Compatibility of utilising saline as the coolant

The PV-leaf has proven to be effective at removing the heat generated in the PV cell via biomimetic transpiration and to be able to control its transpiration rate to minimise water consumption, however, it could be challenging to provide sufficient freshwater as coolant for areas where freshwater resources are still scarce. Therefore, it is essential to investigate the performance of the PV-leaf using alternative coolants for transpiration, especially seawater (after pre-treatment such as alumina activation), which is abundant and account for 97% of the Earth’s water. This abundance can provide enough low-cost, sustainable coolant for a substantial capacity of PV-leaf plants.

The PAAK hydrogel cells are plump when using water as the coolant. Of note is that water can flow through the porous BT layer via either the micro-gaps between the hydrogel cells (the red lines in Fig. 5a) or through the hydrogel polymer framework (the yellow lines in Fig. 5a).

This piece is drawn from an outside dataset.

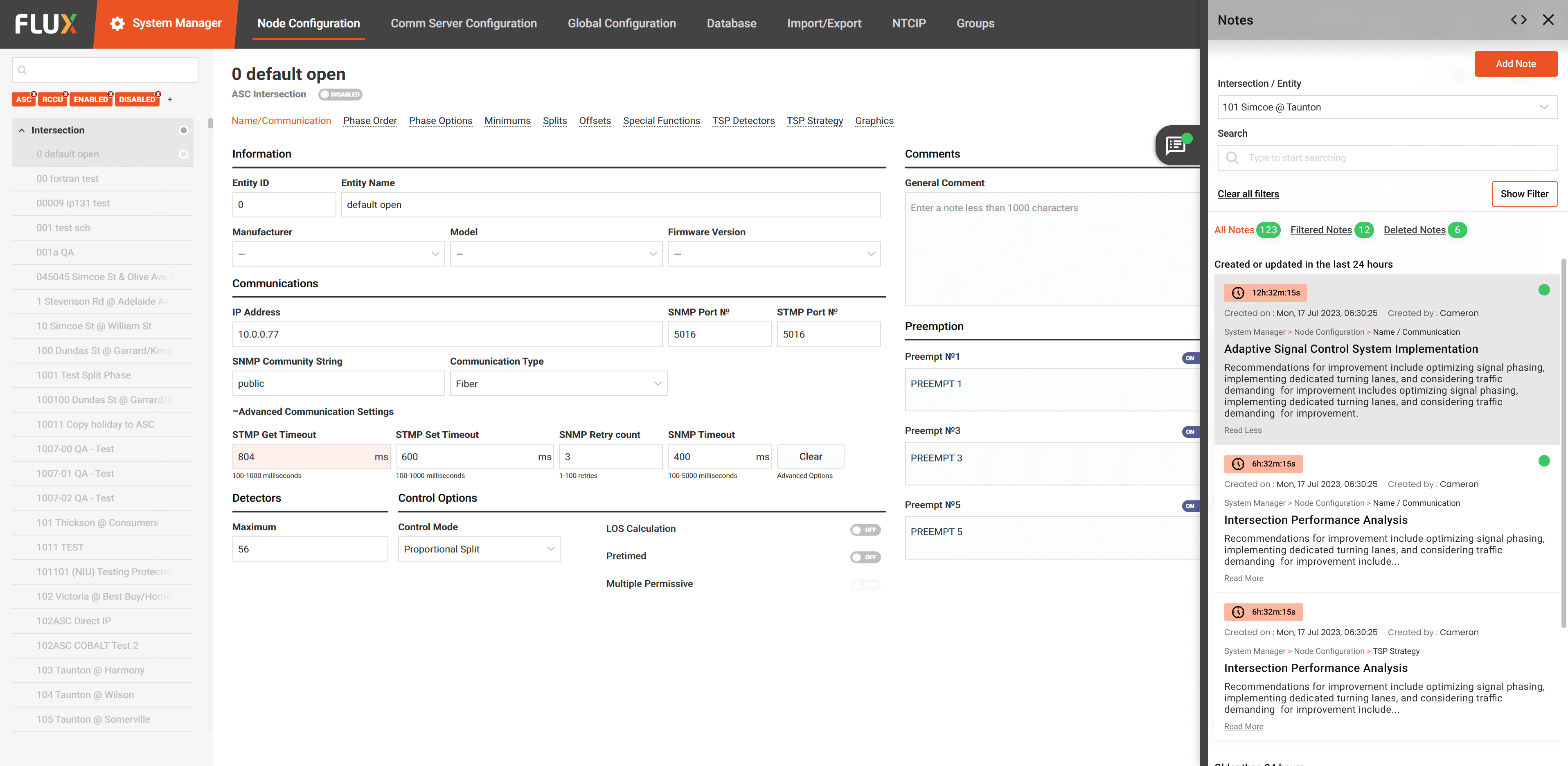Click the expand code-brackets icon in Notes
Viewport: 1568px width, 766px height.
coord(1519,20)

PAAK hydrogel cells shrink when saline acts as a coolant, due to the infiltration of cations into the polymer framework, and the resulting reduction in the anion–anion electrostatic repulsion and osmotic pressure difference35. Although the water conductivity inside the deflated hydrogel cells is limited when using saline as a coolant, water can still flow efficiently through the micro-gaps between the hydrogel cells, as shown on the right in Fig. 5a (the red lines). The high efficiency of water transport in the hierarchical porous hydrogel was also investigated and validated by ref. 31.

Fig. 5: Performance of the PV-leaf using saline (3.5%wt) as the working fluid.
figure 5

a Water transportation pathways for water or saline as the coolant. Red lines: water transportation through micro-gaps between the cells; yellow lines: water transportation through the hydrogel polymer framework. b Temperature profile and transpiration rate of the PV-leaf using the saline as working fluid. c PV-leaf temperature (TPV-leaf), and transpiration rate () for different working fluids of water and saline. PV-leaf has shown the compatibility of utilising saline as the working fluid. d Performance of PV-leaf using saline as the working fluid under an 8-h test with peak solar irradiances (G = 1000 W/m2).

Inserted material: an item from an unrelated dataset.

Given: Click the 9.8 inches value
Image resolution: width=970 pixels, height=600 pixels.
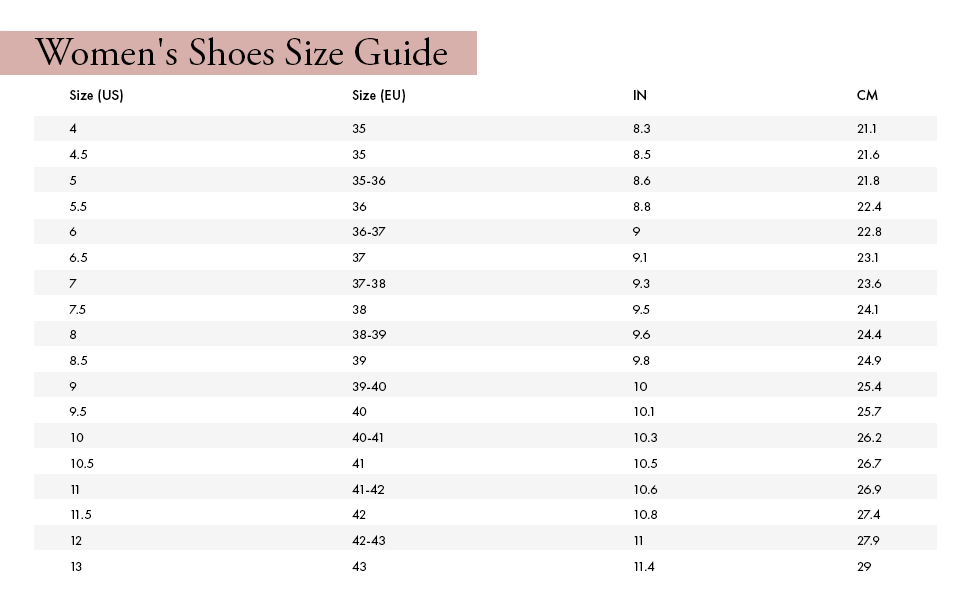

Figure 5b shows the temperature profile and transpiration rate of the PV-leaf when using saline solution as the working fluid. In this study, we used a saline solution with a NaCl concentration of 3.5%wt to simulate seawater. Interestingly, both the cooling performance and transpiration rate of the saline was similar to those of the freshwater. The PV-leaf using saline coolant was effectively and stably cooled to 43.8 °C, only slightly higher than the 43.2 °C when using water as the coolant, which gives confidence that the PV-leaf has compatibility in using saline as a coolant without significantly compromising its transpiration cooling performance. Both the freshwater and saline were able to reduce the operating temperature of the PV cell from ~69 °C without transpiration to ~43 °C with transpiration, as shown in Fig. 5c. The results prove that porous BT structures made of stacked PAAK hydrogel cells can efficiently transport water to ensure efficient transpiration cooling when saline is used as a coolant.

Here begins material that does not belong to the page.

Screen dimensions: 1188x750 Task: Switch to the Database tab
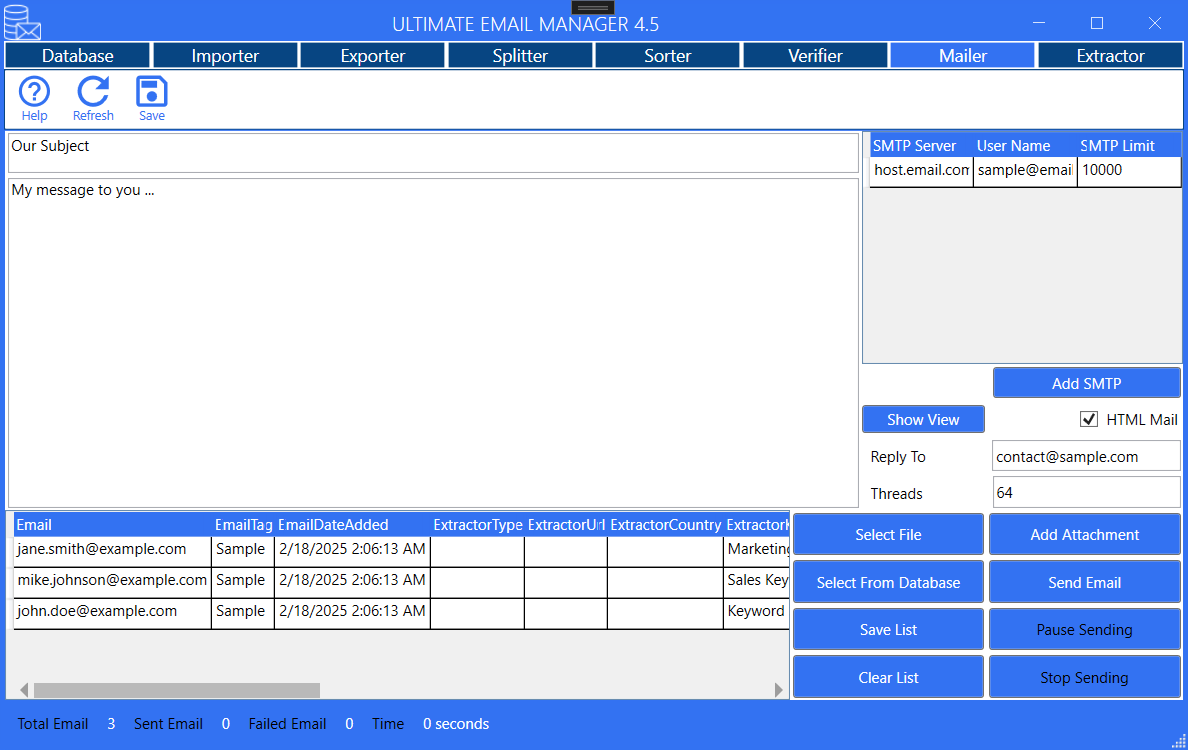tap(76, 55)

We examined the performance of the PV-leaf over 8 h of continuous operation using saline under a peak solar irradiance (G = 1000 W/m2) in an effort to simulate its operation and performance during a very sunny day. The 8-h long test results demonstrated that the PV-leaf was able to deliver a stable, constant rate of cooling that maintained the PV-leaf at ~43 °C, indicating that the amount of micro salt crystals possibly formed in the porous BT layer did not hinder the effective transport of water during these longer-term tests. No obvious salt crystallisation was observed on the outer surface of the mesh after 8 h of continuous testing (as shown in Supplementary Fig. 8). The space of the micro-gaps in the porous BT layer was enough to store the micro salt crystals generated during the 8-h test.

The BT layer is then allowed to reject salt ions back to the bulk saline ‘overnight’ by diffusion36. Of note is that the efficiency of the natural salt rejection may not be high enough to reject all salts back to the tank ‘overnight’ due to the aspect ratio of the water transportation channels (i.e. the bamboo fibres)37. Therefore, low-cost regular maintenance, such as additional low-cost seawater flushing38, can be used to remove the accumulated salt from the BT layer, as shown in Supplementary Fig. 9. The BT layer can be refreshed by quick and low-cost flushing, and then be ready for operation the next day.

The ability to utilise saline as a coolant enables the PV-leaf to be cost-effective and feasible even in areas facing a shortage of freshwater. The 8-h tests provide some evidence of the feasibility of utilising saline as a transpiration coolant. Further research should focus on optimising the salt rejection structure (e.g. by reducing the characteristic length scale of the evaporator37 or employing a zero-liquid-discharge design39) to ensure stability in long-term operation. We selected PAAK hydrogel cells to construct to the porous BT layer, as PAAK is an eco-friendly, low-cost and commercially-available material. Although PAAK hydrogel cells shrink in saline, the porous BT layer is still able provide effective transpiration cooling. Polyelectrolyte hydrogel with better salt rejection performance32 can be considered in future work, but the cost and impact on the environment also need to be justified. Seawater pre-treatment (such as physical pre-treatment by using activated alumina) is also important prior to the evaporation or desalination process, to relieve corrosion and fouling during long-term operation. The effect of scaling formed by magnesium species in real seawater on PV-leaf performance also requires additional attention39.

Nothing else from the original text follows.